+++ Tekst źródłowy +++

By poradzić sobie z opisem tej nowej rzeczywistości, Castells musi wprowadzić nowe pojęcia. Jest tak np. w przypadku opisu zmian, jakim podlegają kategorie kluczowe dla człowieka: czas i przestrzeń. Mówi więc, że dla społeczeństwa sieci istotna jest już nie przestrzeń miejsc, ale przestrzeń przepływów. Czas, który kiedyś związany był z przestrzenią i pomiarem odległości, stał się czasem bezczasowym, timeless time.

Co można wyjaśnić za pomocą tych nowych pojęć?

+++ Pozycje zbioru danych +++

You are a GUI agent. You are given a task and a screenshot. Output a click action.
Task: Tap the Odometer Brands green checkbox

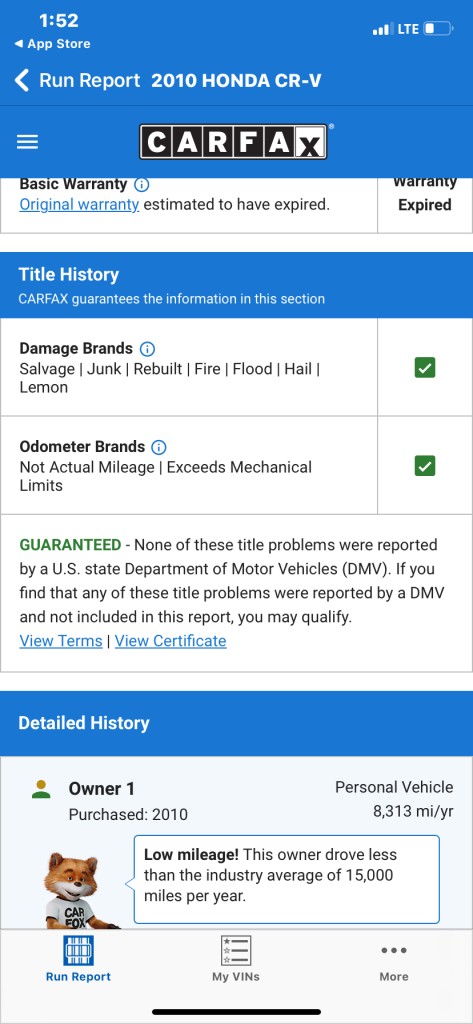coord(425,466)
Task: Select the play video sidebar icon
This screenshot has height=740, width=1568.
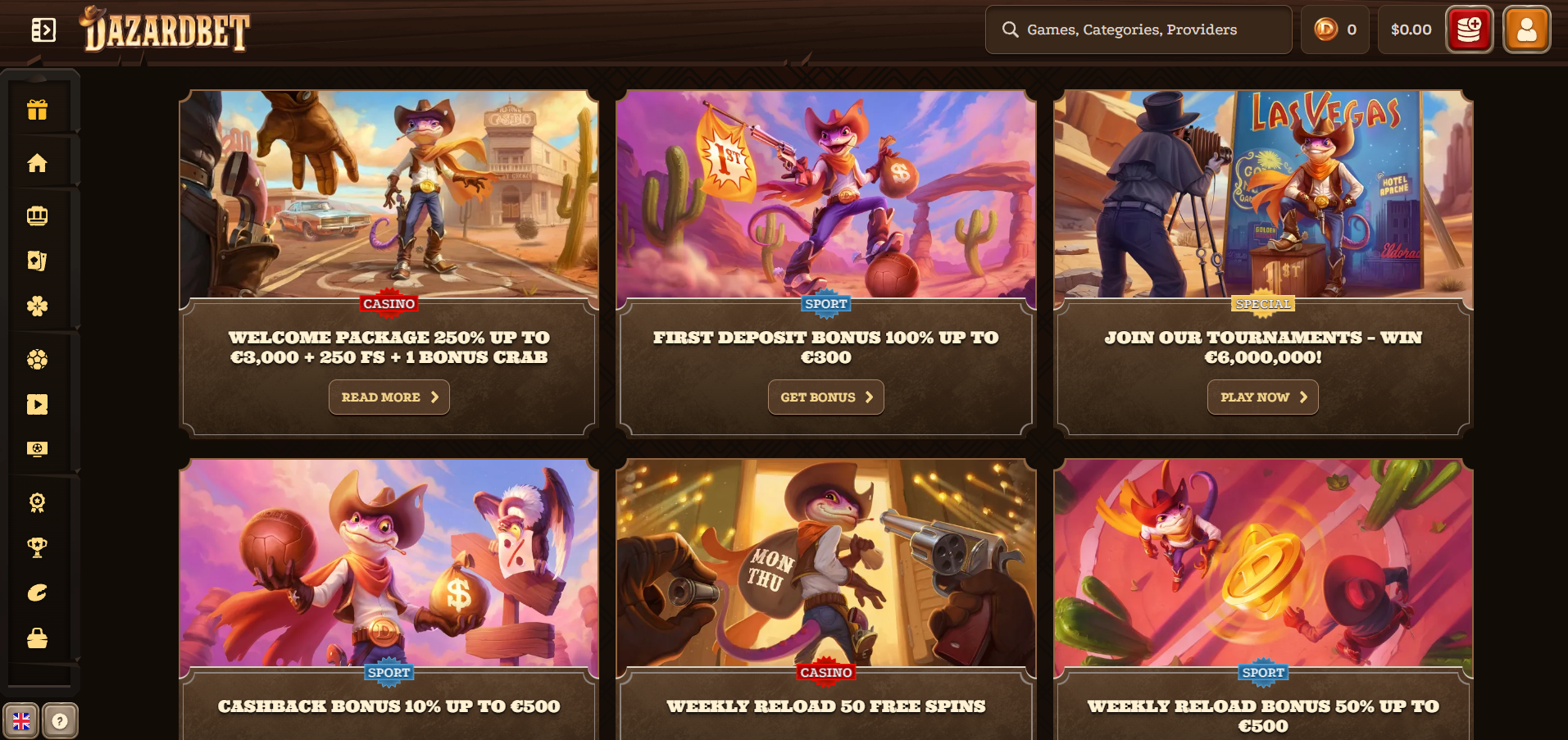Action: (37, 404)
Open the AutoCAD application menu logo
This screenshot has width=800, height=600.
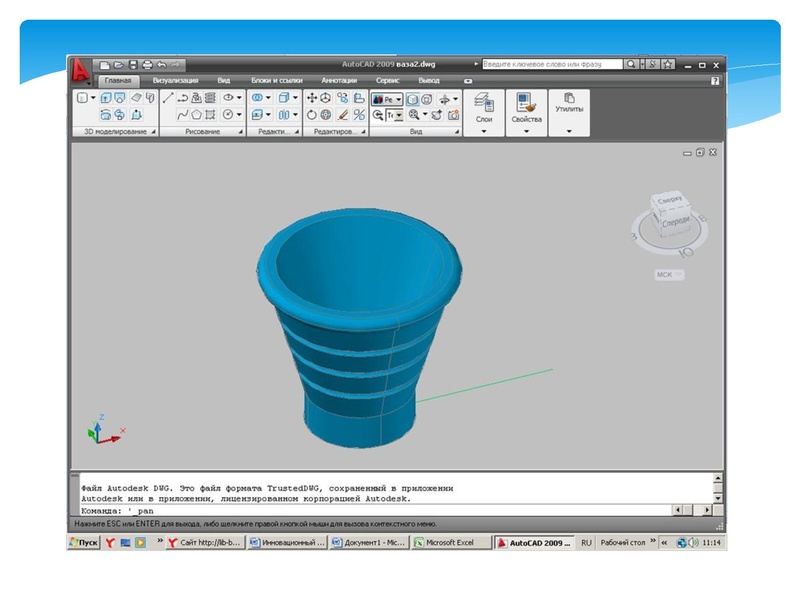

+++

> _Zadania do wykonania_:
1: Podaj dokładnie fragment tekstu źródłowego od słów „By poradzić sobie” aż do słów „bezczasowym, timeless time.” włącznie.
2: Jaka przestrzeń jest według tekstu źródłowego istotna dla społeczeństwa sieci?
3: Czy te stwierdzenia zgadzają się z tekstem źródłowym? Przy każdym odpowiedz tak lub nie i zacytuj dokładnie rozstrzygające słowa tekstu: (a) Dla społeczeństwa sieci istotna jest przestrzeń miejsc. (b) Czas był kiedyś związany z pomiarem odległości. (c) Czas i przestrzeń zostały nazwane kategoriami kluczowymi dla człowieka.

> _Odpowiedzi_:
1:
By poradzić sobie z opisem tej nowej rzeczywistości, Castells musi wprowadzić nowe pojęcia. Jest tak np. w przypadku opisu zmian, jakim podlegają kategorie kluczowe dla człowieka: czas i przestrzeń. Mówi więc, że dla społeczeństwa sieci istotna jest już nie przestrzeń miejsc, ale przestrzeń przepływów. Czas, który kiedyś związany był z przestrzenią i pomiarem odległości, stał się czasem bezczasowym, timeless time.

2: Przestrzeń przepływów.

3:
(a) Nie: „istotna jest już nie przestrzeń miejsc, ale przestrzeń przepływów”.
(b) Tak: „Czas, który kiedyś związany był z przestrzenią i pomiarem odległości”.
(c) Tak: „kategorie kluczowe dla człowieka: czas i przestrzeń”.